Je crois bien que, quand on meurt, on va à Lausanne. Enfin ce que je constate, c’est que je suis mort, il me semble, et qu’apparemment je suis resté à Lausanne (quand on meurt, on n’obtient aucune réponse, désolé, simplement on se rend compte que toutes les réponses ne nous sont pas ontologiquement plus utiles à l’existence que les Croc’s mauves, l’horloge pointeuse, ou les fonds de pension  – on se rend aussi compte qu’on avait plus de vocabulaire que ce qu’on croyait, à en juger par mon utilisation du mot « ontologique », dont je suis le premier surpris).

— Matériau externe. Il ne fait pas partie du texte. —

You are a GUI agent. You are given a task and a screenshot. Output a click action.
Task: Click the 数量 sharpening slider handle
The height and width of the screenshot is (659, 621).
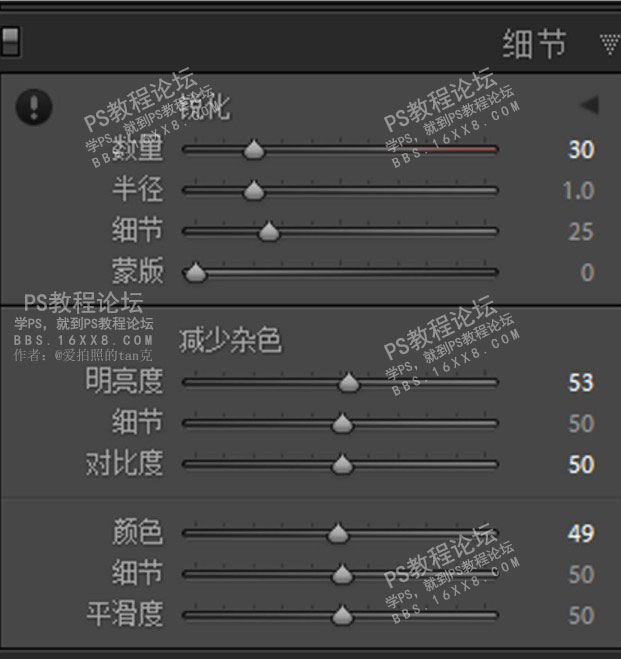254,149
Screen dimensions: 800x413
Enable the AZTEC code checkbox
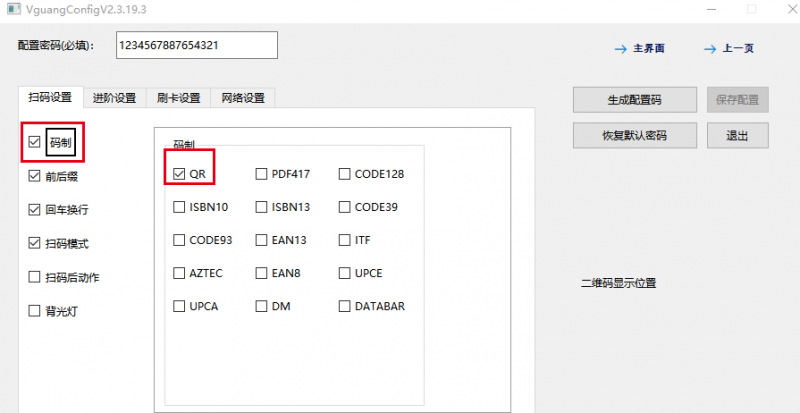[179, 273]
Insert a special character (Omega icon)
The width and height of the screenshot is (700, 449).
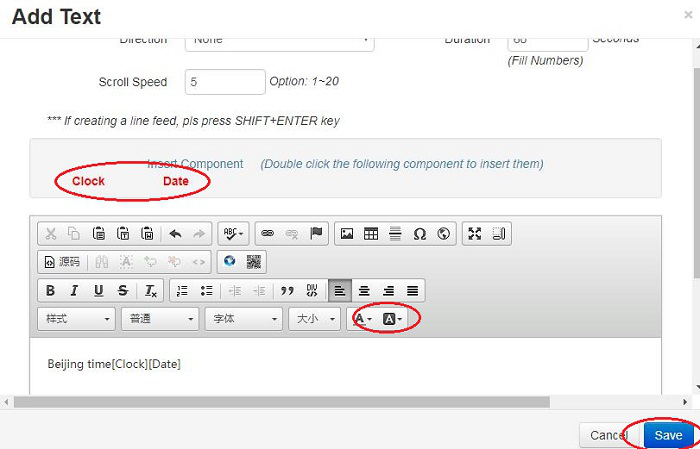pos(420,234)
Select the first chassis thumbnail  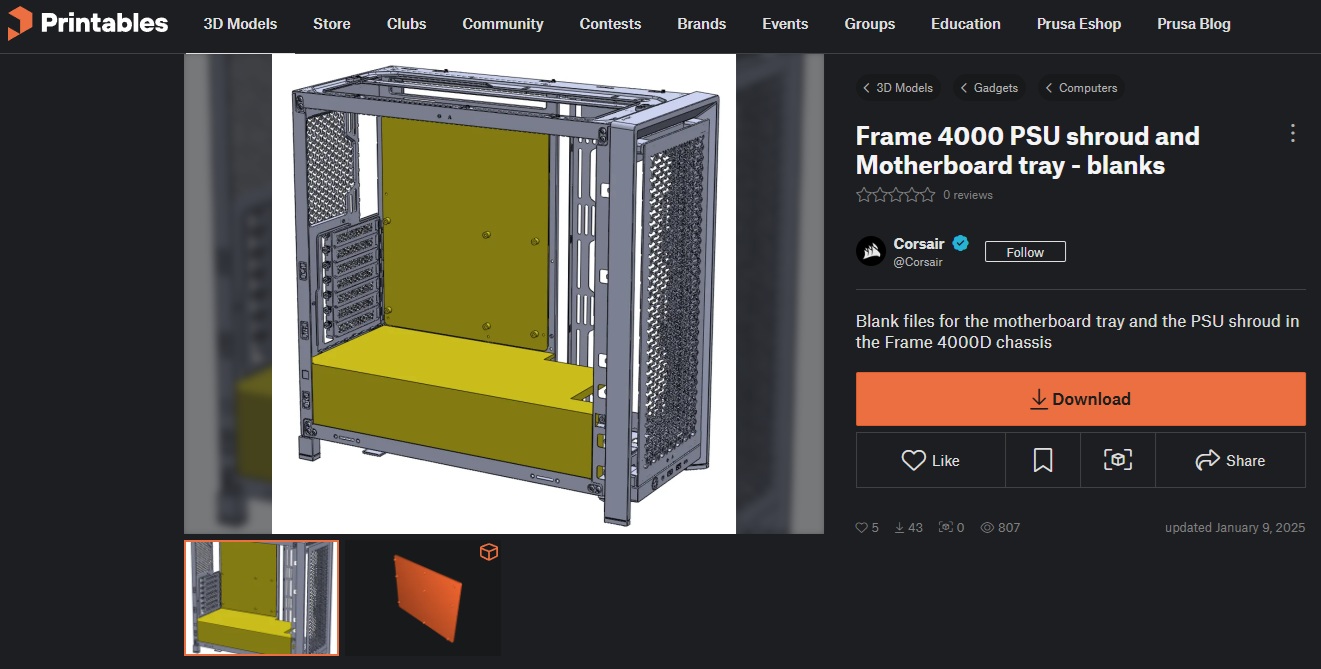(262, 598)
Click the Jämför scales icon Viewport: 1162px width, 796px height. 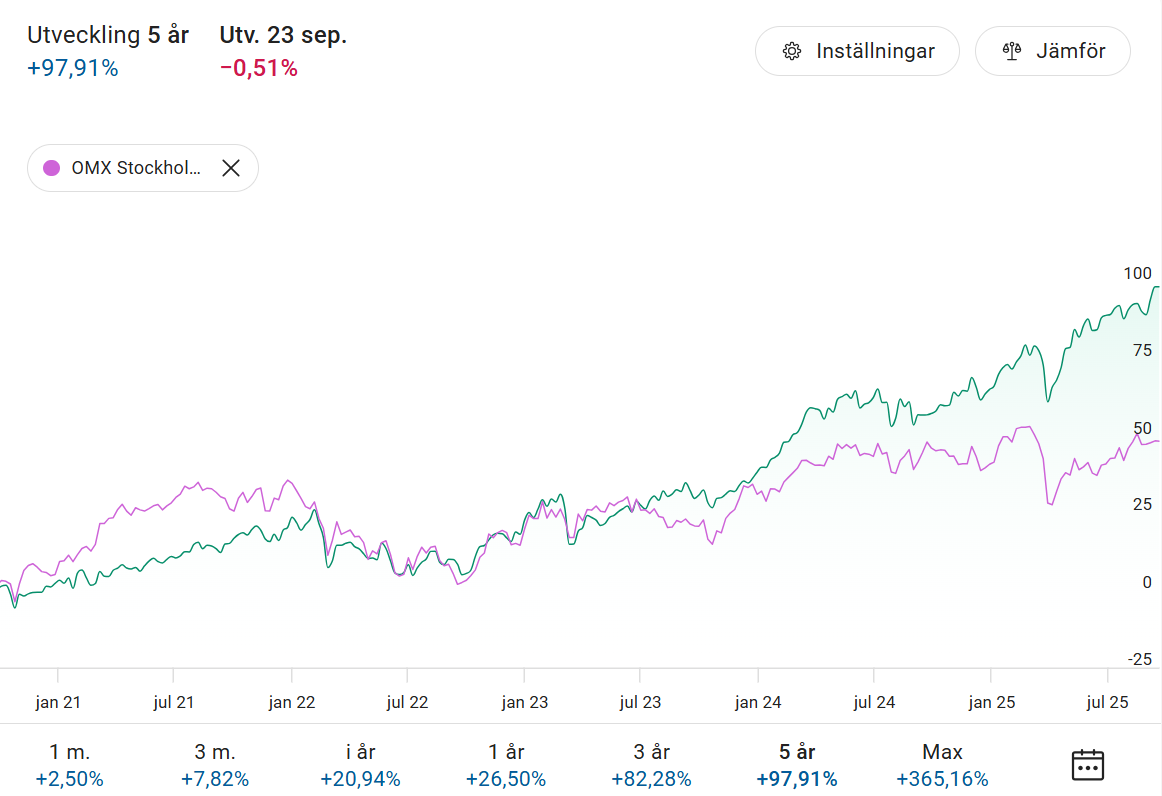(1011, 51)
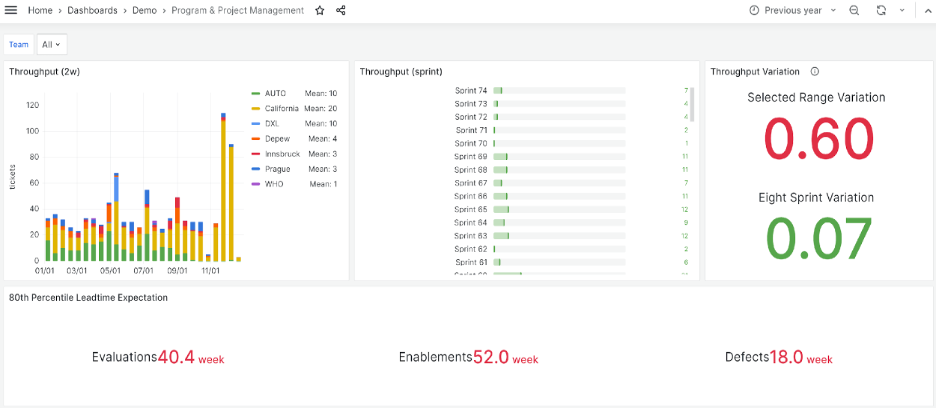Refresh the dashboard with the refresh icon
The width and height of the screenshot is (936, 408).
coord(881,10)
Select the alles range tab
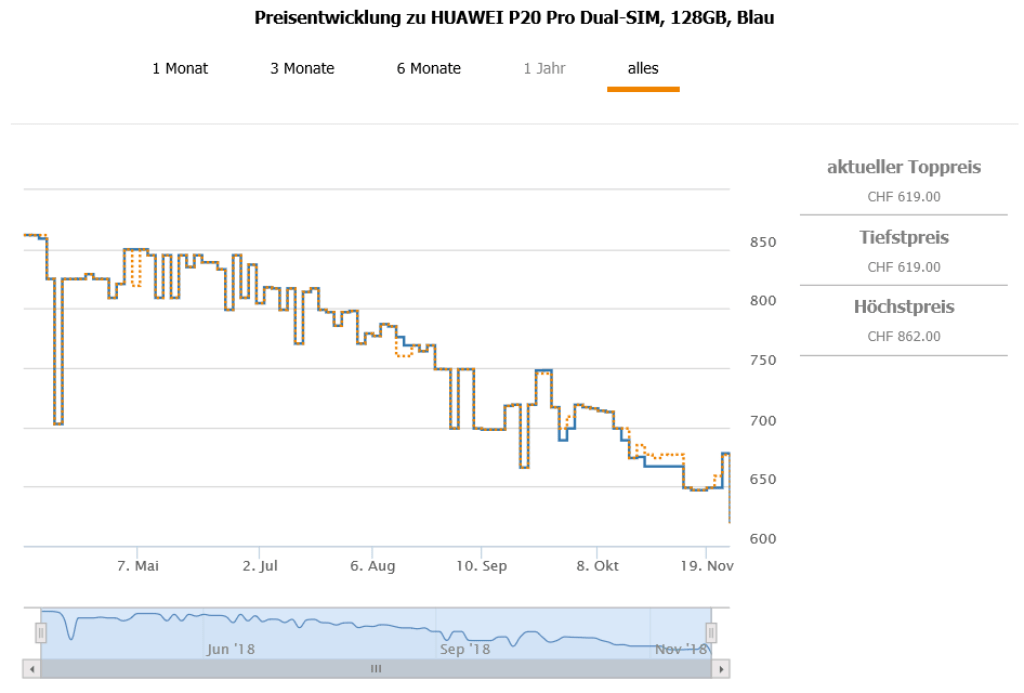Image resolution: width=1024 pixels, height=693 pixels. (x=643, y=69)
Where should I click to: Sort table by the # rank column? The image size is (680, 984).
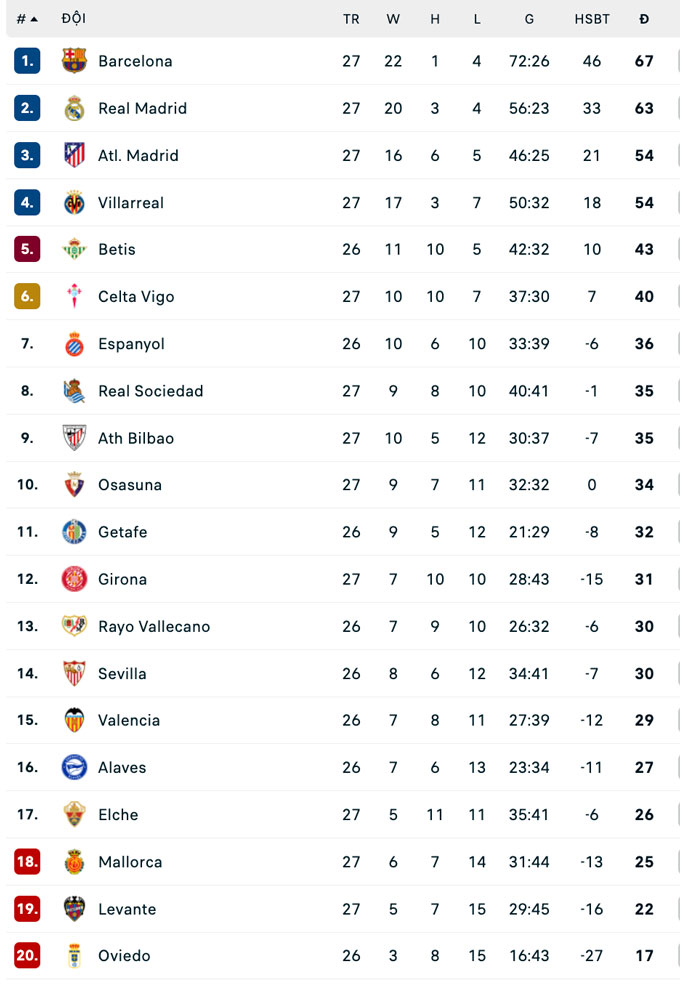26,19
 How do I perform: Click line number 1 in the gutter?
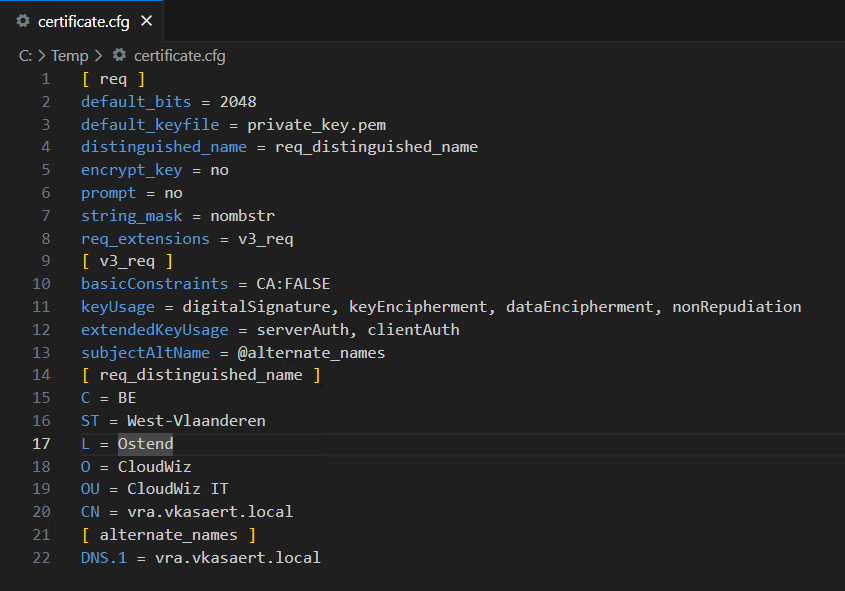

J’en veux pour preuve que je suis à peu près certain d’être mort, et que je suis pourtant en ce moment-même (on est samedi, si je ne me trompe pas) en train de remonter la Rue de Bourg à pied sous la pluie, que je viens de croiser une coiffeuse à fort accent vaudois qui explique la crise financière à sa petite fille métisse en se composant mentalement un assortiment de macarons Ladurée qu’elle va s’acheter comme ça et qu’elle peut se permettre parce que la centrifugeuse-exprès-pour-les-soupes-avec-le-livre-de-recettes-spéciales-minceur® qu’elle a achetée pour le Noël de sa propre Maman était un peu moins chère que prévu, et qu’après tout, c’est les Fêtes.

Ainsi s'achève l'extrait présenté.